Dataset entries
-- Opening Marker --
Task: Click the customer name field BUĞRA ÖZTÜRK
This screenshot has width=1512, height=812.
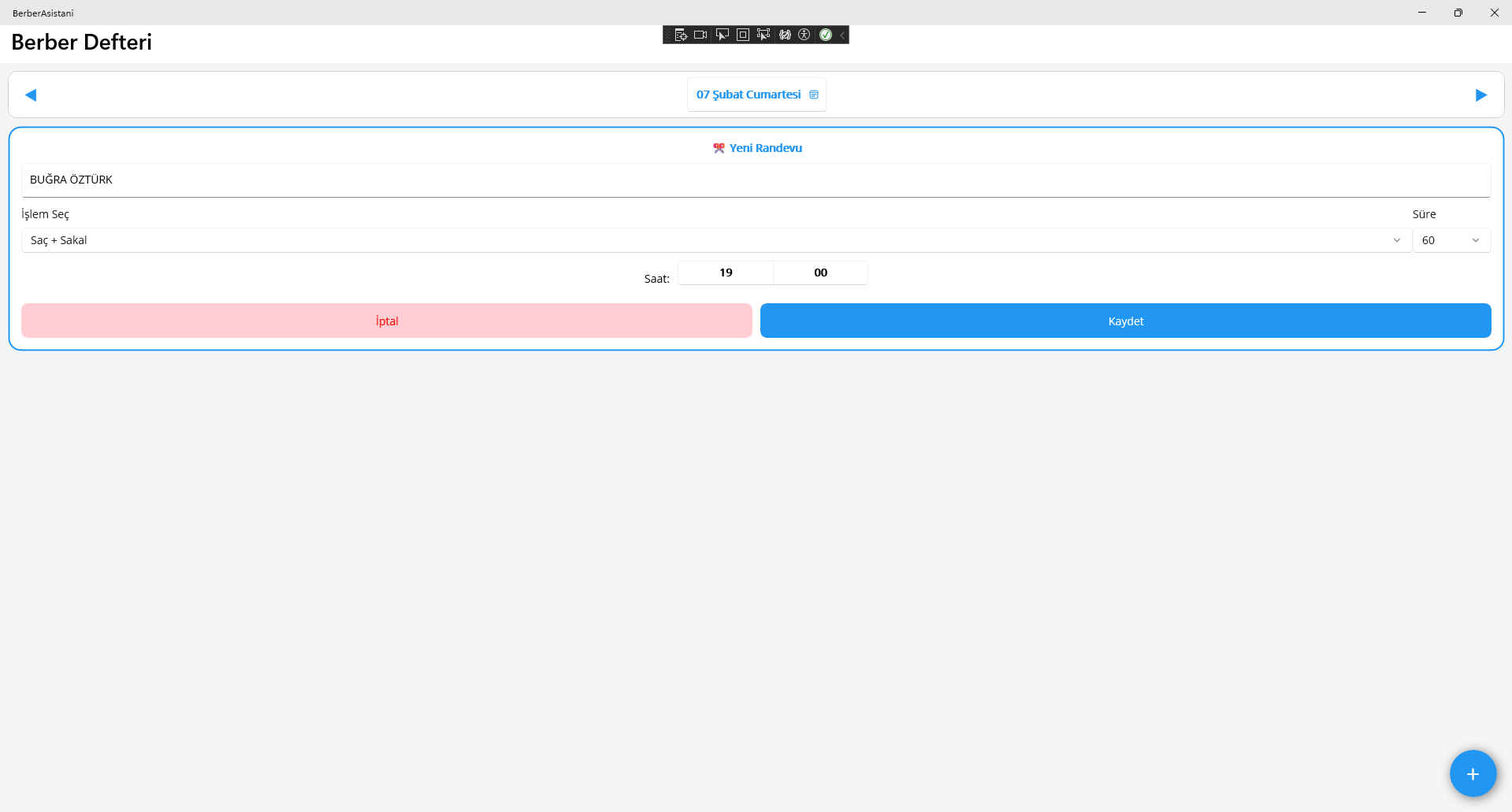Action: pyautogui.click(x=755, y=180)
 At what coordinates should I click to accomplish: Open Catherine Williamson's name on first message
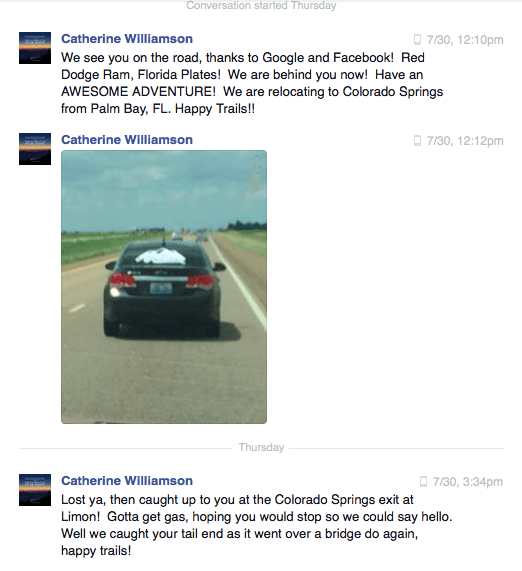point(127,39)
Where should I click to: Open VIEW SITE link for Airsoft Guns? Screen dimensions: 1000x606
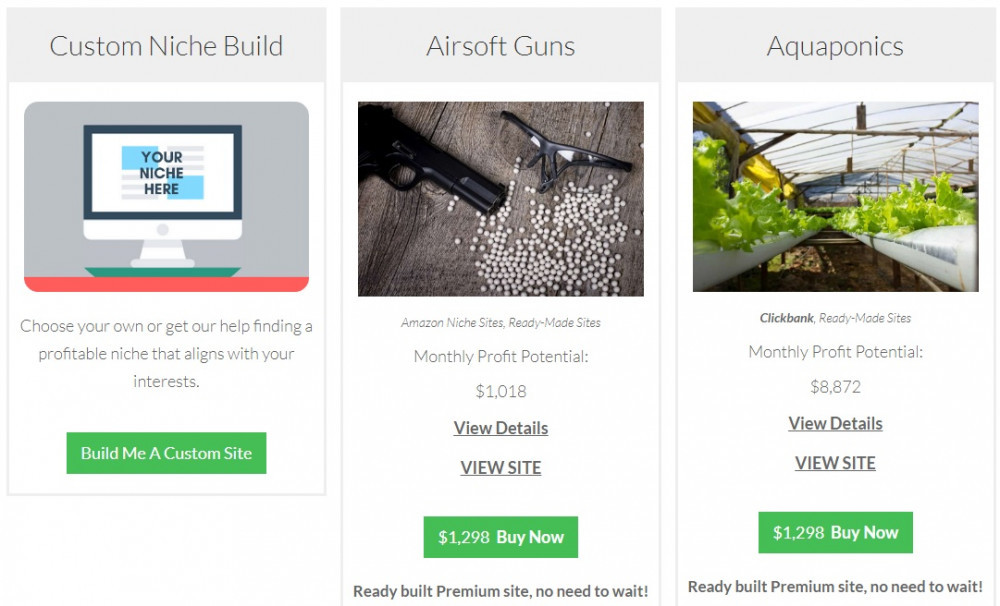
-- Closing Marker --
Output the records above character for character, but leave each image out.

Task: Click the customer name field BUĞRA ÖZTÜRK
This screenshot has width=1512, height=812.
Action: pyautogui.click(x=755, y=180)
 At what coordinates should I click to accomplish: Open Catherine Williamson's name on first message
point(127,39)
Where should I click to: Open VIEW SITE link for Airsoft Guns? Screen dimensions: 1000x606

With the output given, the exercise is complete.